_BRIEF_.
Lines from the one containing "Close the Manage licenses by rules window" through the last line of the data below are to be returned exactly; leave out the rest.

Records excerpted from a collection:

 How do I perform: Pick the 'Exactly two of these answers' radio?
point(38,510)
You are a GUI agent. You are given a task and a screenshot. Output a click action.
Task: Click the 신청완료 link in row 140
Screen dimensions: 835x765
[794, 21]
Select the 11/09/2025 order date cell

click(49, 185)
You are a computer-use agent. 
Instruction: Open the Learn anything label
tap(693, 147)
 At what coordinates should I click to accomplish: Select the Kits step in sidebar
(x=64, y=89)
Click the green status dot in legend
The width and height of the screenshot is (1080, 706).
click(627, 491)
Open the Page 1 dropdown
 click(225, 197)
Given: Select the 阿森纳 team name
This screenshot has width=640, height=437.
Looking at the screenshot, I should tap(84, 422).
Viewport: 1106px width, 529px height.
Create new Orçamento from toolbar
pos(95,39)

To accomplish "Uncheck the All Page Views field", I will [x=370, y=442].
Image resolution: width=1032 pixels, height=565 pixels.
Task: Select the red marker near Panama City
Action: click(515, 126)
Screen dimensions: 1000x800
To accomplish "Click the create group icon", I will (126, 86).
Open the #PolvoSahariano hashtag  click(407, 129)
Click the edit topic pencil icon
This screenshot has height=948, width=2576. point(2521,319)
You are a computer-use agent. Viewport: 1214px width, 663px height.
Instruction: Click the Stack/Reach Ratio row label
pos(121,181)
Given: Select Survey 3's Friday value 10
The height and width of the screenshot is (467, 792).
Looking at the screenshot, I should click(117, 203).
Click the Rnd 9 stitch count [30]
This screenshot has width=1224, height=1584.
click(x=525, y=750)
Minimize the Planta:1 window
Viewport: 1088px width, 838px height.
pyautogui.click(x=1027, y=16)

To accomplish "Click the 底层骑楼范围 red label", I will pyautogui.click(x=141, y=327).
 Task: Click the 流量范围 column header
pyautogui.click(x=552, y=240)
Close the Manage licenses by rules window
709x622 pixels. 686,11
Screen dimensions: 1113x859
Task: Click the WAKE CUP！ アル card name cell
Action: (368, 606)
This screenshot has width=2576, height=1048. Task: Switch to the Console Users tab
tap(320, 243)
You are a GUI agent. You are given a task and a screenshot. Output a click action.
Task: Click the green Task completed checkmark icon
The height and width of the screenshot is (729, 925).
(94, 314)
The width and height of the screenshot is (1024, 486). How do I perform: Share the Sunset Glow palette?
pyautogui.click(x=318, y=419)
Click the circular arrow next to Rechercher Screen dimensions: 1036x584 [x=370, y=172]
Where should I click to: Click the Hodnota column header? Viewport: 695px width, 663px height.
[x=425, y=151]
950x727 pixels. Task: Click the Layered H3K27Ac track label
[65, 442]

_YOUR SOLUTION_.
Close the Manage licenses by rules window
709x622 pixels. 686,11
Screen dimensions: 1113x859
Task: Click the WAKE CUP！ アル card name cell
Action: (368, 606)
This screenshot has width=2576, height=1048. Task: Switch to the Console Users tab
tap(320, 243)
You are a GUI agent. You are given a task and a screenshot. Output a click action.
Task: Click the green Task completed checkmark icon
The height and width of the screenshot is (729, 925).
(94, 314)
The width and height of the screenshot is (1024, 486). How do I perform: Share the Sunset Glow palette?
pyautogui.click(x=318, y=419)
Click the circular arrow next to Rechercher Screen dimensions: 1036x584 [x=370, y=172]
Where should I click to: Click the Hodnota column header? Viewport: 695px width, 663px height.
[x=425, y=151]
950x727 pixels. Task: Click the Layered H3K27Ac track label
[65, 442]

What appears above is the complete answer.